In the present embodiment, switching between the two activated carbon tanks 2a and 2b is described for each step of the dry cleaner. However, the switching timing is changed depending on the amount of activated carbon and the load (capacity on the dry cleaner side). It is possible to
It is also effective in running cost. Although the description of the activated carbon drying step is omitted in the description of the present embodiment, the same step is an operation of recovering the adsorption capacity of the activated carbon by exhausting and drying the moisture in the activated carbon by the outside air after desorption of the activated carbon. Further, in the present description, it is sufficient to adopt a known technique for the specific structure and method, and therefore the description thereof is omitted. In addition, in the device shown in Fig. 1, it is expected that the activated carbons that are separated by partitions will have a thermal effect on the adjacent activated carbons due to heat conduction during desorption of one activated carbon. It is well known that it is difficult to put on and take off, so there is no practical problem.

(Effects of the Invention) As described in detail above, according to the present invention, the following excellent effects are obtained.

(1) The initial cost can be reduced because the amount of activated carbon can be configured to be half that of the conventional twin-body type device.

(2) The device can be compactly integrated.

(3) Since one activated carbon tank is always open, it can handle deodorizing loads of multiple dry cleaners.

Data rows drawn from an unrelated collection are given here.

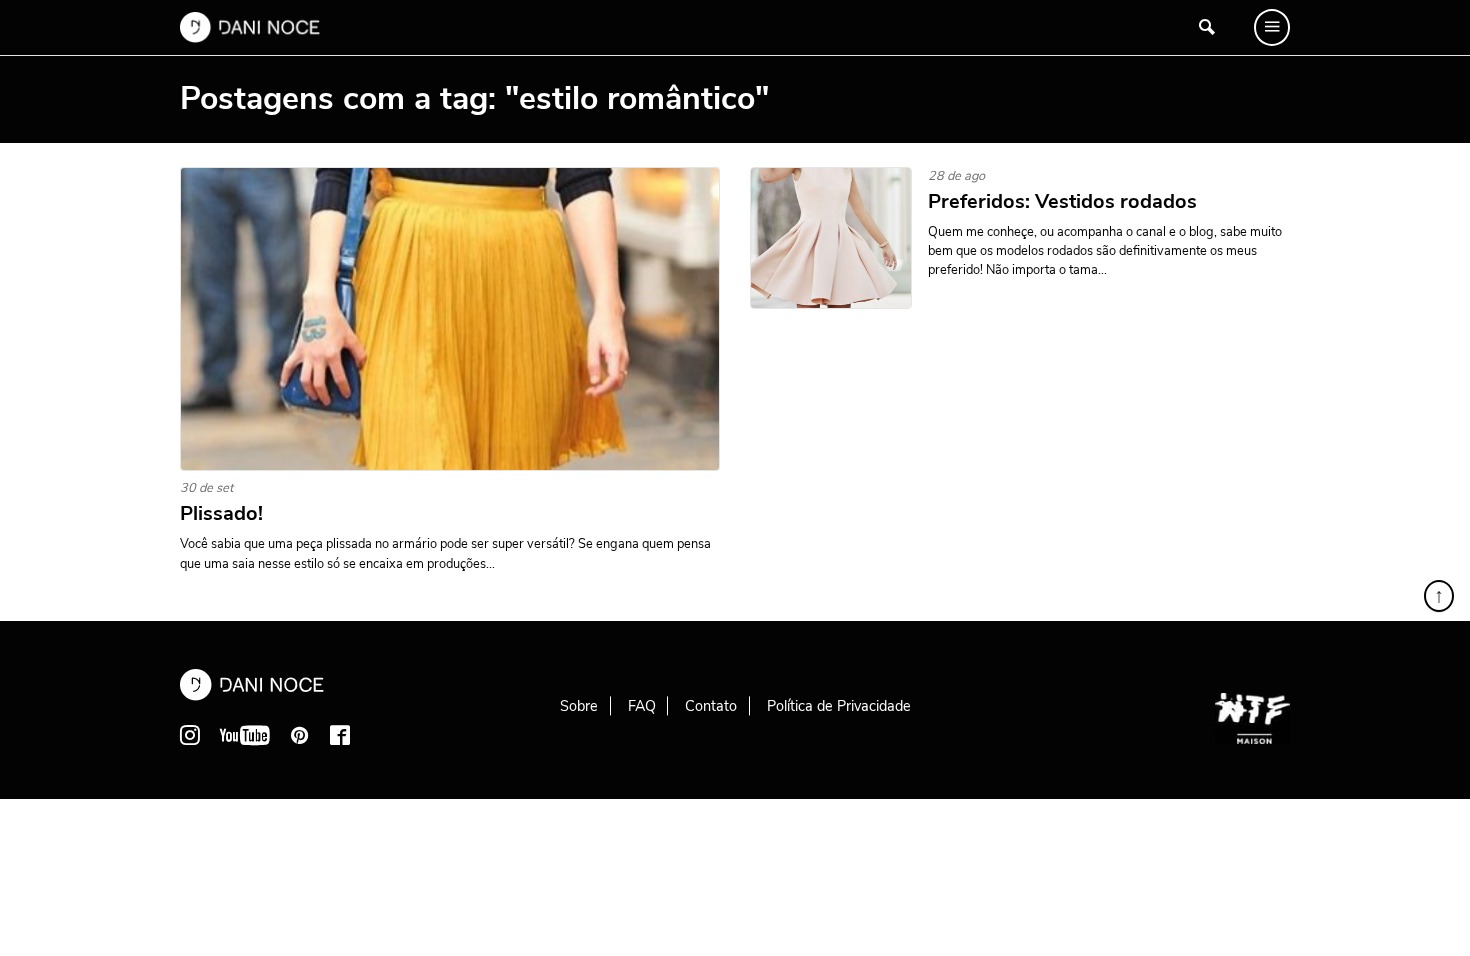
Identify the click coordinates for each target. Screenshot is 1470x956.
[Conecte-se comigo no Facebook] (340, 735)
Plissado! (221, 514)
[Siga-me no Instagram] (190, 735)
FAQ (642, 706)
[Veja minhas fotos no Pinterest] (300, 735)
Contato (711, 706)
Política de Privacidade (839, 706)
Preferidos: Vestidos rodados (1062, 202)
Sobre (579, 706)
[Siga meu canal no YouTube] (245, 735)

[Brief description of drawings]

FIG. 1 is a schematic configuration diagram showing an example of a solvent gas recovery apparatus for carrying out the present invention, FIG. 2 is a process diagram when the present invention is applied to a dry cleaner, and FIG. 3 is a conventional single-body type solvent gas. FIG. 4 is a schematic configuration diagram of a recovery device, FIG. 4 is a schematic configuration diagram of a conventional twin-body type solvent gas recovery device, and FIG. 5 is a process diagram of a conventional dry cleaner and a single-body type and double-body type solvent gas recovery device. Is. Explanation of the main parts of the figure 1a, 1b ...... Activated carbon 2a, 2b ...... Activated carbon tank 7a, 7b ...... Outlet damper 8a, 8b …… Inlet damper 9a, 9b …… Desorption steam inlet valve 15a, 15b …… Check valve

Claims (1)

[Claims] 1. A solvent gas recovery device for dividing activated carbon into two tanks and desorbing activated carbon from another tank and drying activated carbon when the activated carbon in one tank is in an adsorbed state. A method for operating a solvent gas recovery device using activated carbon, characterized in that both activated carbon in both tanks are placed in an adsorbed state with respect to the incoming solvent gas.